Original question: How many "words" of 1 letter, 2 letters, 3 letters and 4 letters can be formed with the letters of "MAAS"
Both combinations and permutations are needed to solve this question, however I find it hard it to distinguish between the two.
I understand how to make words of 4 letters, but 1, 2 and 3 I find difficult. I can of course compute it by hand, since I only have 4 letters, but they specifically ask for permutations and combinations.
Anyone who can help me?
On
OK, let's take the case of $3$ letter words.

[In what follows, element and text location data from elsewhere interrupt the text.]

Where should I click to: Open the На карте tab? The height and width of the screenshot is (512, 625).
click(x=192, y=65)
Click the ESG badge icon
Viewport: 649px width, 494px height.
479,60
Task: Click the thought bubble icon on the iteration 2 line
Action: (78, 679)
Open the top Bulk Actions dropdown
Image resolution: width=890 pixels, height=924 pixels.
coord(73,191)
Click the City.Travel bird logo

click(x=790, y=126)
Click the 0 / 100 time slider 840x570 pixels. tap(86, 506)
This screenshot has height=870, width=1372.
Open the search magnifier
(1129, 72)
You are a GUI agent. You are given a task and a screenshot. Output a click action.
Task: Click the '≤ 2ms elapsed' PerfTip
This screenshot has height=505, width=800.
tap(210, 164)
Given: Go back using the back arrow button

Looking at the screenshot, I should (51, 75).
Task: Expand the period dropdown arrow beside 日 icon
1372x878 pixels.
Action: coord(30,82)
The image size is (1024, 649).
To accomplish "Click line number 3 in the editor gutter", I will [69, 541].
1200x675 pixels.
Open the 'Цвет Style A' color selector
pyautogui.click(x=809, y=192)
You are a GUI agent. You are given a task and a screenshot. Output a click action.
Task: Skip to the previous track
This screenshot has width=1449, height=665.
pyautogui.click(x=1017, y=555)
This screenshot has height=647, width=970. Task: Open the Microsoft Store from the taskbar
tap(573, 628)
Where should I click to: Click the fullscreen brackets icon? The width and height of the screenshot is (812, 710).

We can think of finding all $3$ letter words as a $2$-step process:
First, find all possible groups of $3$ letters. For example, we can decide to use both $A$'s and the single $M$
Second, now that we have decided what letters to use, we have to put them in some order to make an actual word. So, with the $3$ letters I picked before, I could make $AAM$, $AMA$, and $MAA$
The first step, where we do not care about the order of the letters, is about combinations. Think of it as creating a salad: what 'ingredients' do we want to put together? What can we combine with what?
The second step, where we do care about the order of the letters, is about permutations.
Hint : Consider the 2 $A$ letters to be distinct, what are the permutations of $MA_1A_2S$? Then, you should divide by how many times you overcount a specific word, for example $MA_1A_2S$ should be considered the same as $MA_2A_1S$.